# Task directions
Find the lines of the material below that include the string "Edit", then copy each one.

# Data shown
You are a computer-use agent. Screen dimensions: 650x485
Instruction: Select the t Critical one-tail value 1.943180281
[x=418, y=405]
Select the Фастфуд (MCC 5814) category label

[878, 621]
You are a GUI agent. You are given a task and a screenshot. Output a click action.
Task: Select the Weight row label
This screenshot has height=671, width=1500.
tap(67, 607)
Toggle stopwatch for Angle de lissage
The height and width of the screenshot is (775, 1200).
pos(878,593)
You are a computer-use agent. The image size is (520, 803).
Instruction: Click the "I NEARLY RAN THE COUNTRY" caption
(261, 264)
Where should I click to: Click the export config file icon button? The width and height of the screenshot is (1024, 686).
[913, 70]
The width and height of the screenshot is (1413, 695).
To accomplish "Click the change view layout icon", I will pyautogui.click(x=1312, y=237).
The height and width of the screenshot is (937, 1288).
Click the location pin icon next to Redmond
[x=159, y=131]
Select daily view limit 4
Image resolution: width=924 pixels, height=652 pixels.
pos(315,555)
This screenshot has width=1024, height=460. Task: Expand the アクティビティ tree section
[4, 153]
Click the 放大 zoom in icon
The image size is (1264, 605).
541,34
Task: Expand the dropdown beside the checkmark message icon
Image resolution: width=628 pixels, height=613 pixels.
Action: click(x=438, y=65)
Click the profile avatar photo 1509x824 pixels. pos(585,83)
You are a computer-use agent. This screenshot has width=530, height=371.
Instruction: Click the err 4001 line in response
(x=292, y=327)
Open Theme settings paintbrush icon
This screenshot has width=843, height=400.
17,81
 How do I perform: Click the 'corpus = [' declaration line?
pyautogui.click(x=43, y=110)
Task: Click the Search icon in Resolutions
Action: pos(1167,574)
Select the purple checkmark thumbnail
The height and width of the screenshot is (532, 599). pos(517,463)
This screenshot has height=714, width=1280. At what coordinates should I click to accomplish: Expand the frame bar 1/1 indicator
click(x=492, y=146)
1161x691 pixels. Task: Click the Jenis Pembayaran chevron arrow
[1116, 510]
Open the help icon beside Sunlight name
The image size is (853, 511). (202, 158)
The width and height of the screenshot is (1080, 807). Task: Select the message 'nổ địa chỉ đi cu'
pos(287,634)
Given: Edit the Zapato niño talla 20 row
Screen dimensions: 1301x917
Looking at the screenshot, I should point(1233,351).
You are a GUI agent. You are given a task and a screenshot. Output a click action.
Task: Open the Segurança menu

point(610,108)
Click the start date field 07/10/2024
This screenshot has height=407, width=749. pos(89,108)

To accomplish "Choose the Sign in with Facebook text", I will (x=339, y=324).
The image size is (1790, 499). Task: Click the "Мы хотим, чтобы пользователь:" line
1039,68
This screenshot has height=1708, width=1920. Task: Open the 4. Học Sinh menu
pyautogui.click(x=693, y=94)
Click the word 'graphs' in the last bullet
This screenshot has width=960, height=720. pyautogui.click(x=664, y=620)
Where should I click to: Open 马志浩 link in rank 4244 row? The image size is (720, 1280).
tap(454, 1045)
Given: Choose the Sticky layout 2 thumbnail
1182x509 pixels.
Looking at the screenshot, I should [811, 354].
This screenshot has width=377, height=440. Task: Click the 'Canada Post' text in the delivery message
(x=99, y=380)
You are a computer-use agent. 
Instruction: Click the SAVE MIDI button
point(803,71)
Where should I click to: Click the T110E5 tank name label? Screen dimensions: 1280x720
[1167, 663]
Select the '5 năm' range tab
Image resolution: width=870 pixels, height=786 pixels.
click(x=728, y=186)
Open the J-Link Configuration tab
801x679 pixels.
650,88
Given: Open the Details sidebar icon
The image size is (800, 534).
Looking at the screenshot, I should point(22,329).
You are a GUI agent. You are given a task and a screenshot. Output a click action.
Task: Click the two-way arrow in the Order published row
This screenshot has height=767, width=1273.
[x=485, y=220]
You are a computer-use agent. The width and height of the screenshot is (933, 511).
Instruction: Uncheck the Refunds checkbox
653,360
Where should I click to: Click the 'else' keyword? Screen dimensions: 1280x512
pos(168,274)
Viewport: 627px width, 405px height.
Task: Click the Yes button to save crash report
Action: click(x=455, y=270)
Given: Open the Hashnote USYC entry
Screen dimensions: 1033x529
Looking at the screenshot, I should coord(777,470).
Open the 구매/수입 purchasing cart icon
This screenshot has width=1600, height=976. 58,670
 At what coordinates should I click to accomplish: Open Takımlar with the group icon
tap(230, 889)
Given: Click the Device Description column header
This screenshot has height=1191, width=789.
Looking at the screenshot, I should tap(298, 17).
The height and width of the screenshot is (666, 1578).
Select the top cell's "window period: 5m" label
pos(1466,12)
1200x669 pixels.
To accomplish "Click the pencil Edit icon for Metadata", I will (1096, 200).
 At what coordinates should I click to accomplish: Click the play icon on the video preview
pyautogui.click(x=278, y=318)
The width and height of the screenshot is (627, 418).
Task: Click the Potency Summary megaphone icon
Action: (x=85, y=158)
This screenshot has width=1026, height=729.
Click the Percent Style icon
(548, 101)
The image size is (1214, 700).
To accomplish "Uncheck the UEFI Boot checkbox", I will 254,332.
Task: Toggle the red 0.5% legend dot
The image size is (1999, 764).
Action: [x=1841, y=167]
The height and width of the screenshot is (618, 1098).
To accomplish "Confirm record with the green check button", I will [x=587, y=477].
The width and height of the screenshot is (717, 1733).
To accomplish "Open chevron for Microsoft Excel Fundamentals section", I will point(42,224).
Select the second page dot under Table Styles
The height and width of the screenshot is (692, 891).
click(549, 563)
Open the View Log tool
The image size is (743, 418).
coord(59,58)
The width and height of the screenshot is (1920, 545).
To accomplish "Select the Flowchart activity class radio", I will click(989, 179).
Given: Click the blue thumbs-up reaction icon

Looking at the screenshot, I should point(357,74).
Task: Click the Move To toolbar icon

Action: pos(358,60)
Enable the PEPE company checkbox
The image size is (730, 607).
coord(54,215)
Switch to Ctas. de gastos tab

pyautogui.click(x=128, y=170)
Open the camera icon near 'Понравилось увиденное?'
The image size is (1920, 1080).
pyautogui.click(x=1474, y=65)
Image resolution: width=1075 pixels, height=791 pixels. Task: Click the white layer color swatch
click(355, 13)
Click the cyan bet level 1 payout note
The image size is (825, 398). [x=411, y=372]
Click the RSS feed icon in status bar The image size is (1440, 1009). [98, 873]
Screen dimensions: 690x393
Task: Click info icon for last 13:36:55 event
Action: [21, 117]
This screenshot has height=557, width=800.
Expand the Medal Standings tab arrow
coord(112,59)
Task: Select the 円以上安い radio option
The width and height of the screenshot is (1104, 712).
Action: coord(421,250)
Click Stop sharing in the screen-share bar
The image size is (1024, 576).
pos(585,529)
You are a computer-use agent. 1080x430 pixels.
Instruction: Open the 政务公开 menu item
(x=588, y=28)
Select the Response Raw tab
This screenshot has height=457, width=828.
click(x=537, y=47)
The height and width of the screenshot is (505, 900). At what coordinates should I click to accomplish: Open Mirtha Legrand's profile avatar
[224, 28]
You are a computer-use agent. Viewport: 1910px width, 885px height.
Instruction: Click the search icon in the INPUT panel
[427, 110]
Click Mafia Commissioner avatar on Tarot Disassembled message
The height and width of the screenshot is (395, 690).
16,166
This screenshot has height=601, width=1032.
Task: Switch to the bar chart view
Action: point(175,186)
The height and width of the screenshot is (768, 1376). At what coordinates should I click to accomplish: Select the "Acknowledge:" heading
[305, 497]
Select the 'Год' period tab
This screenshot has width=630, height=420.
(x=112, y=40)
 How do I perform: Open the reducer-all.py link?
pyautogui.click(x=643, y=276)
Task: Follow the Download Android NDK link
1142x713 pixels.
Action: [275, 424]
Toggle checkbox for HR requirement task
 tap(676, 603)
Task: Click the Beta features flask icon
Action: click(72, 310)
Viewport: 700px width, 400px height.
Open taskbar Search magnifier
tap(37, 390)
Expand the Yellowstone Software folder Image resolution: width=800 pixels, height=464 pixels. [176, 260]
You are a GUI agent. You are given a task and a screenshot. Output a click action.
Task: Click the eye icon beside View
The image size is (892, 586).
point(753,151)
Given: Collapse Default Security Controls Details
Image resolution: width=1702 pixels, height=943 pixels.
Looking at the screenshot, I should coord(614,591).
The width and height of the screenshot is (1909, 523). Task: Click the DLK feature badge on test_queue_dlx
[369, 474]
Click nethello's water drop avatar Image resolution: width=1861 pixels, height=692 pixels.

# Expected output
Given: Edit the Zapato niño talla 20 row
To accomplish "Click the pencil Edit icon for Metadata", I will (1096, 200).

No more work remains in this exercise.